La única manera de precipitar la unidad estaba en que los comunistas designaran su propio candidato. Cuando acepté la candidatura postulada por mi partido, hicimos ostensible la Posición comunista. Nuestro apoyo sería para el candidato que contara con la voluntad de los otros. Si no se lograba tal consenso, mi postulación se mantendría hasta el final.
Era un medio heroico de obligar a los otros a ponerse de acuerdo. Cuando le dije al camarada Corvalán que aceptaba, lo hice en el entendimiento de que igualmente se aceptaría mi futura renuncia, en la convicción de que mi renuncia sería inevitable. Era harto improbable que la unidad pudiera lograrse alrededor de un comunista. En buenas palabras, todos nos necesitaban para que los apoyáramos a ellos (incluso algunos candidatos de la Democracia Cristiana), pero ninguno nos necesitaba para apoyarnos a nosotros.
Pero mi candidatura, salida de aquella mañana marina de Isla Negra, agarró fuego. No había sitio de donde no me solicitaran. Llegué a enternecerme ante aquellos centenares o miles de hombres y mujeres del pueblo que me estrujaban, me besaban y lloraban. Pobladores de los suburbios de Santiago, mineros de Coquímbo, hombres del cobre y del desierto, campesinas que me esperaban por horas con sus chiquillos en brazos, gente que vivía su desamparo desde el río Bío Bío hasta más allá del estrecho de Magallanes, a todos ellos les hablaba o les leía mis poemas a plena lluvia, en el barro de calles y caminos, bajo el viento austral que hace tiritar a la gente.
Me estaba entusiasmando. Cada vez asistía más gente a mis concentraciones, cada vez acudían más mujeres. Con fascinación y terror comencé a pensar qué iba a hacer yo si salía elegido presidente de la república más chúcara, más dramáticamente insoluble, la más endeudada y, posiblemente, la más ingrata. Los, presidentes eran aclamados durante el primer mes y martirizados, con o sin justicia, los cinco años y los once meses restantes.

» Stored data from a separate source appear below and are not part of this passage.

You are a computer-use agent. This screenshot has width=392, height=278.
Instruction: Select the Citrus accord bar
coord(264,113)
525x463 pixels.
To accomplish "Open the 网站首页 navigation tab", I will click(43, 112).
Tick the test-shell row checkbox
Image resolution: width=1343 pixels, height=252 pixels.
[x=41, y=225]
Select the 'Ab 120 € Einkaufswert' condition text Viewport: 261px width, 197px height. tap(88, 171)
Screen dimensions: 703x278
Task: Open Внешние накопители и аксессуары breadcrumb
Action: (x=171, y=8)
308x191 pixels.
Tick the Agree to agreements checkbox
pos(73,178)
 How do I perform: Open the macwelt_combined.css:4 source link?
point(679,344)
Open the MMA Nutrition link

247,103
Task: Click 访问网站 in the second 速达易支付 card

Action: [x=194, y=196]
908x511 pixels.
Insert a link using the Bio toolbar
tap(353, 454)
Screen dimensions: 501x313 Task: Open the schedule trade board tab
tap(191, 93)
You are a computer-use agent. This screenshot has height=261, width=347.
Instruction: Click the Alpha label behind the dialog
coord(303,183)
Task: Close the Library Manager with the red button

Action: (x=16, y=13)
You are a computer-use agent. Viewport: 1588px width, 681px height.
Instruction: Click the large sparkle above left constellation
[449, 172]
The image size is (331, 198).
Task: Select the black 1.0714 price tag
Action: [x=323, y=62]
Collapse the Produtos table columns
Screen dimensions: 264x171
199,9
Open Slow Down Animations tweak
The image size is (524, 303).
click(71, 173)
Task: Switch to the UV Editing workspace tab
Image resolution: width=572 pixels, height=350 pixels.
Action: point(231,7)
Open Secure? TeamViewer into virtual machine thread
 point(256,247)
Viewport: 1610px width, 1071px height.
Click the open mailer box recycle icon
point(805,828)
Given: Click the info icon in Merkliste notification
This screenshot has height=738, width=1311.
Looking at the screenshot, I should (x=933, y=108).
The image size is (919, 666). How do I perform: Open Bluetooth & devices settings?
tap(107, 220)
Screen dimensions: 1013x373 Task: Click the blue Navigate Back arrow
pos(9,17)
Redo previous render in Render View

En un momento afortunado llegó la noticia: Allende surgía como candidato posible de la entera Unidad Popular. Previa la aceptación de mi partido, presenté rápidamente la renuncia a mi candidatura. Ante una inmensa y alegre multitud hablé yo para renunciar y Allende para postularse. El gran mitin era en un parque. La gente llenaba todo el espacio visible y también los árboles. De los ramajes sobresalían piernas y cabezas. No hay nada como estos chilenos aguerridos.